PROBLEM STATEMENT -
Search the data for the word "agent" and copy each line that has it.

EXTRACTED MATERIAL -
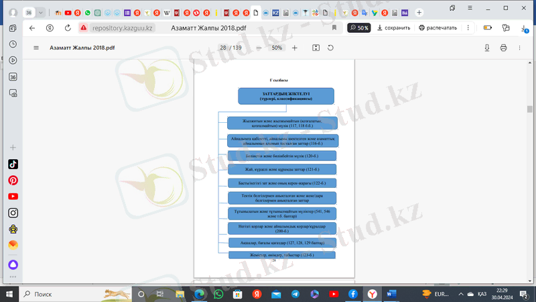Switch to the YouTube tab
The image size is (536, 302).
tap(68, 13)
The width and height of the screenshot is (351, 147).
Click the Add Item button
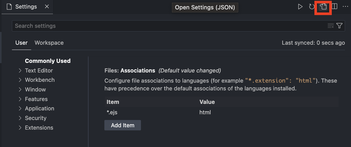[x=123, y=125]
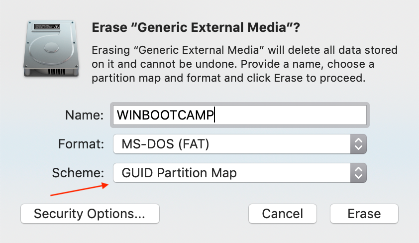Click the "Name:" label

pos(85,115)
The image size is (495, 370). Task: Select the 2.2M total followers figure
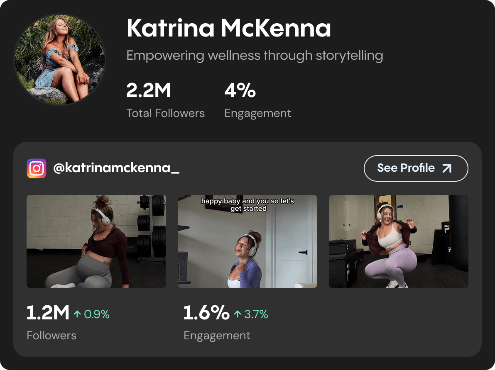pos(148,90)
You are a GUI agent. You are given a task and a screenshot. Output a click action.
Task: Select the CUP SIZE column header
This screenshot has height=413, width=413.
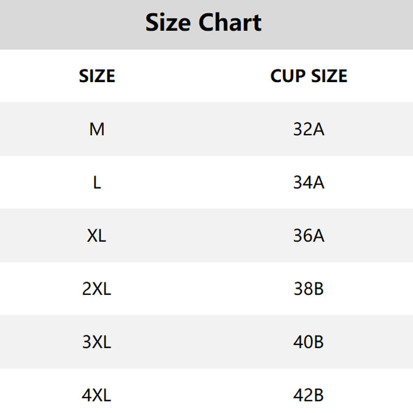(x=309, y=76)
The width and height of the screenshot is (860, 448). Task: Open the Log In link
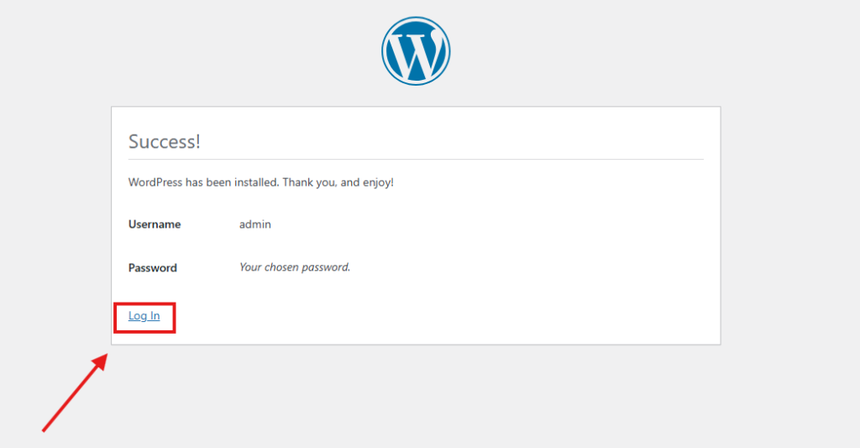click(x=144, y=316)
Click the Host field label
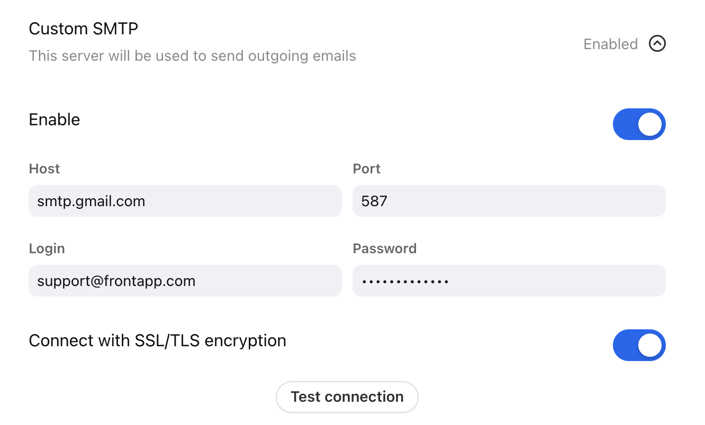 pyautogui.click(x=44, y=169)
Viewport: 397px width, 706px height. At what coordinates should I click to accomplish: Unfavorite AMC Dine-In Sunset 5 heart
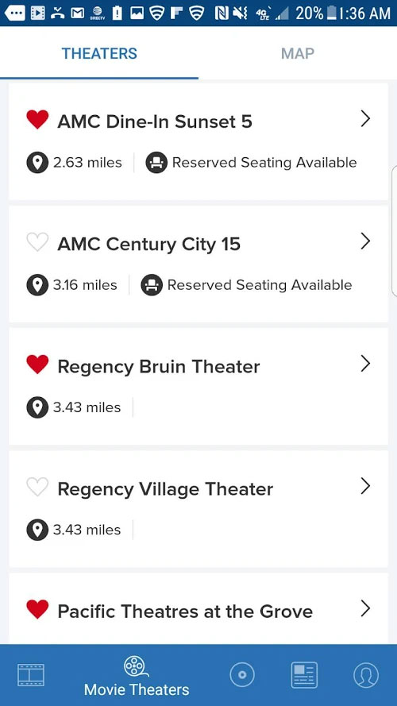click(x=37, y=120)
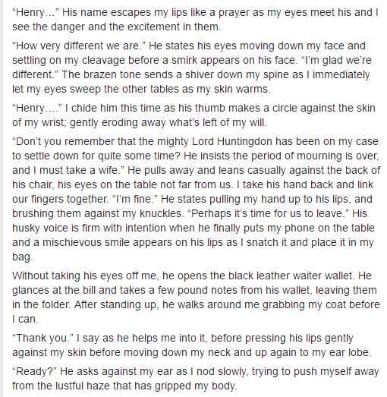Screen dimensions: 387x397
Task: Click the word "Henry" opening the first paragraph
Action: pos(30,12)
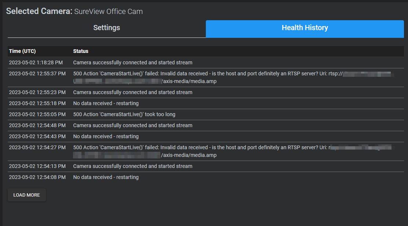Click the 12:55:23 PM connected status row
The height and width of the screenshot is (226, 408).
coord(132,92)
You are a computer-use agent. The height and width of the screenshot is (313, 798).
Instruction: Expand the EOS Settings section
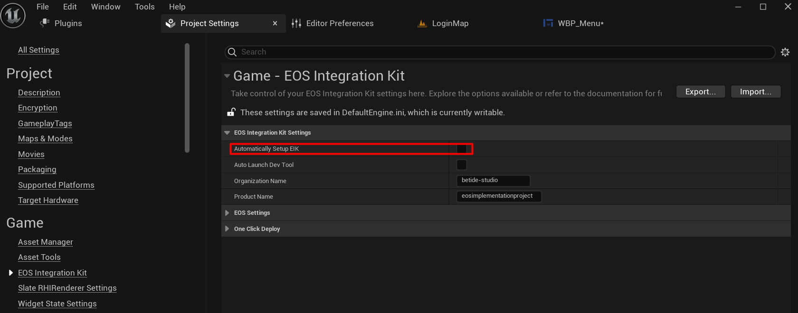[x=227, y=213]
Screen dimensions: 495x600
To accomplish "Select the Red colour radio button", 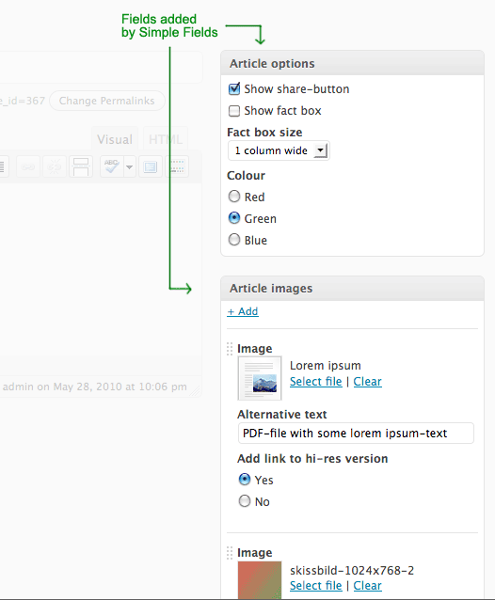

SOLUTION TO THIS TASK -
You are a GUI agent. You are given a task and a screenshot. Output a click action.
You are a computer-use agent. The height and width of the screenshot is (313, 798).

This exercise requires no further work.